● **SOURCE EXTRACT**:
┌────────

Re: RAID5 reconstruction problem

From: Brian DeFeyter (bdf@gospelcom.net)
Date: Fri Nov 09 2001 - 16:04:11 EST


More information. Here's the point at which it breaks:

kernel: RAID5 conf printout:
kernel: --- rd:6 wd:5 fd:1
kernel: disk 0, s:0, o:1, n:0 rd:0 us:1 dev:sdc1
kernel: disk 1, s:0, o:0, n:1 rd:1 us:1 dev:[dev 00:00]
kernel: disk 2, s:0, o:1, n:2 rd:2 us:1 dev:sde1
kernel: disk 3, s:0, o:1, n:3 rd:3 us:1 dev:sdf1
kernel: disk 4, s:0, o:1, n:4 rd:4 us:1 dev:sdg1
kernel: disk 5, s:0, o:1, n:5 rd:5 us:1 dev:sdh1
kernel: md: syncing RAID array md7
kernel: md: minimum _guaranteed_ reconstruction speed: 100 KB/sec/disc.
kernel: md: using maximum available idle IO
bandwith (but not more than 100000 KB/sec) for reconstruction.
kernel: md: using 124k window, over a total of 35840896 blocks.
kernel: md: updating md7 RAID superblock on device
kernel: sdd1 [events: 00000016](write) sdd1's sb offset: 35840896
kernel: sdh1 [events: 00000016](write) sdh1's sb offset: 35840896
kernel: sdg1 [events: 00000016](write) sdg1's sb offset: 35840896
kernel: sdf1 [events: 00000016](write) sdf1's sb offset: 35840896
kernel: sde1 [events: 00000016](write) sde1's sb offset: 35840896
kernel: sdc1 [events: 00000016](write) sdc1's sb offset: 35856960
kernel: .
kernel: SCSI disk error : host 1 channel 0 id 3 lun 0 return code = 8000002
kernel: [valid=0] Info fld=0x0, Current sd08:31: sense key Aborted Command
kernel: Additional sense indicates Scsi parity error
kernel: I/O error: dev 08:31, sector 2264
kernel: interrupting MD-thread pid 10
kernel: raid5: Disk failure on spare sdd1
kernel: md_do_sync() got signal ... exiting

Again, I do know that sdd1 is fine, as I pounded it quite heavily a few
times now in a standard ext2 mount. The array's data also doesn't have any
errors while running in degraded mode.

 - bdf

On Fri, 9 Nov 2001, Brian DeFeyter wrote:

>
> Last night I had 2 drives in a 6 drive array instantly fail and cause my
> array to crash. I suspect that the channel these 2 drives were on was the
> cause as these were the only 2 drives on that channel.
>
> Here's my current /etc/raidtab for the failed /dev/md7:
>
> raiddev /dev/md7
> raid-level 5
> nr-raid-disks 6
> nr-spare-disks 0
> persistent-superblock 1
> parity-algorithm left-symmetric
> chunk-size 32
> device /dev/sdc1
> raid-disk 0
> device /dev/sdd1
> raid-disk 1
> device /dev/sde1
> raid-disk 2
> device /dev/sdf1
> raid-disk 3
> device /dev/sdg1
> raid-disk 4
> device /dev/sdh1
> raid-disk 5
>
> sdc1 and sdd1 where the failed drives. I used the 'fail one drive in
> /etc/raidtab' trick on sdd1 to bring the array back which worked fine.

└────────

● **THE DATA**:
┌────────

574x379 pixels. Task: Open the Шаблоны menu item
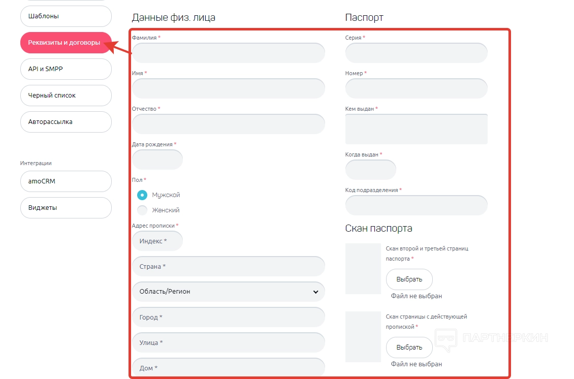[66, 16]
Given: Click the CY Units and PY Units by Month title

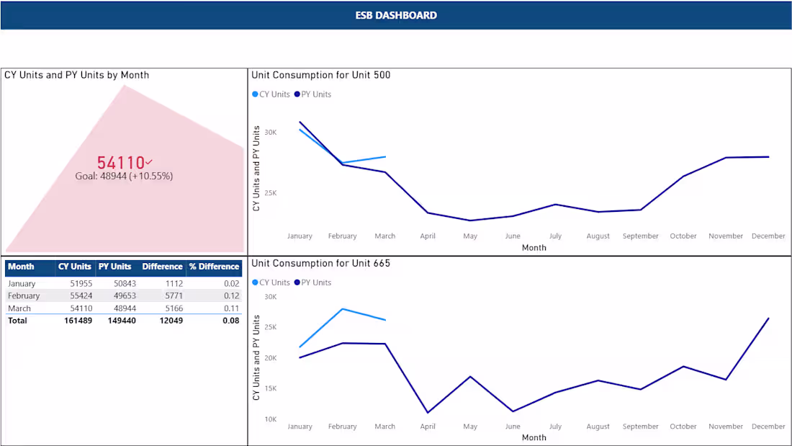Looking at the screenshot, I should click(77, 75).
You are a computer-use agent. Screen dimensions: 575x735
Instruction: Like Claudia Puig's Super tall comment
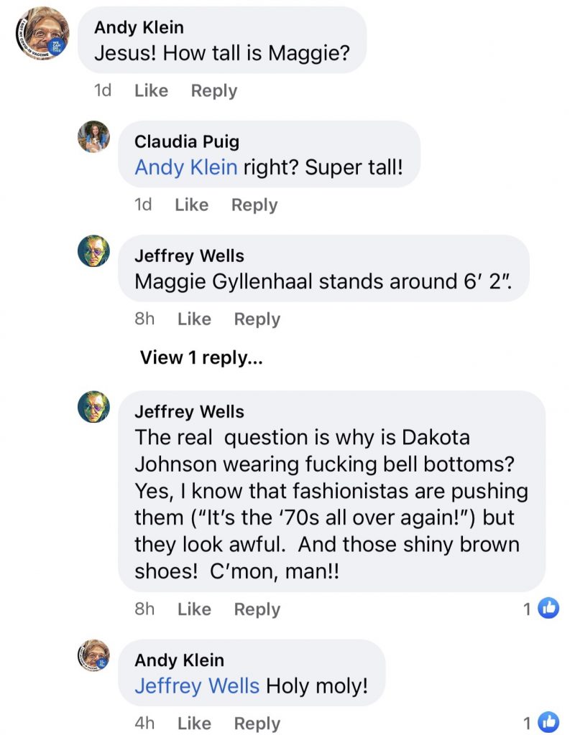coord(191,205)
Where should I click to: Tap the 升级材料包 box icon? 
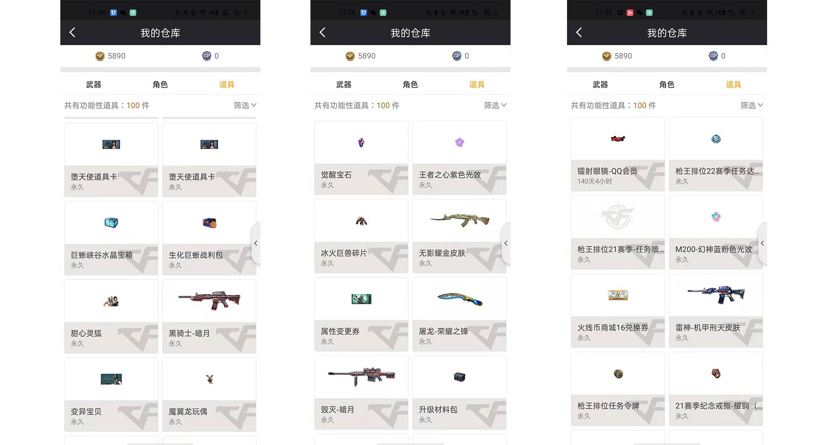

└────────

● **EXERCISE SET**:
- a) Extract the passage in the RAID5 reconstruction post from "More information. Here's" to "speed: 100 KB/sec/disc.".
- b) Answer these questions using the RAID5 reconstruction post:
(i) How many drives does the failed array contain?
(ii) What chunk-size does the raidtab for /dev/md7 give?
(iii) On which device does the kernel log report a disk failure on spare?
- c) Carry on the RAID5 reconstruction post from its last line.

● **ACTIVITY ANSWERS**:
- a)
More information. Here's the point at which it breaks:

kernel: RAID5 conf printout:
kernel: --- rd:6 wd:5 fd:1
kernel: disk 0, s:0, o:1, n:0 rd:0 us:1 dev:sdc1
kernel: disk 1, s:0, o:0, n:1 rd:1 us:1 dev:[dev 00:00]
kernel: disk 2, s:0, o:1, n:2 rd:2 us:1 dev:sde1
kernel: disk 3, s:0, o:1, n:3 rd:3 us:1 dev:sdf1
kernel: disk 4, s:0, o:1, n:4 rd:4 us:1 dev:sdg1
kernel: disk 5, s:0, o:1, n:5 rd:5 us:1 dev:sdh1
kernel: md: syncing RAID array md7
kernel: md: minimum _guaranteed_ reconstruction speed: 100 KB/sec/disc.

- b)
(i) Six.
(ii) 32.
(iii) sdd1.

- c)
> Then remarked sdd1 as a 'raid-disk' instead of 'failed-disk' and then did
> a 'raidhotadd /dev/md7 /dev/sdd1' which started the recontruction.
>
> About 1/2 way through, /dev/sdd1 died with the failure diagnostic led
> blinking. I swapped it out with a new drive, paritioned it (Linux, not
> auto-detect), formatted it, and then attempted a 'raidhotadd /dev/md7
> /dev/sdd1'
>
> Unfortunately, the raidhotadd appears to fail right away. I get a couple
> hundred lines of kernel messages with 'DISK' and raidconf printouts. A gut
> feeling tells me it doesn't like the superblock on the new drive. However,
> I do know that the drive itself is fine since I manually mounted it and
> ran a few tests on it before re-formatting it and putting it into the
> array. If anyone wants all the kernel messages, I'll send them along.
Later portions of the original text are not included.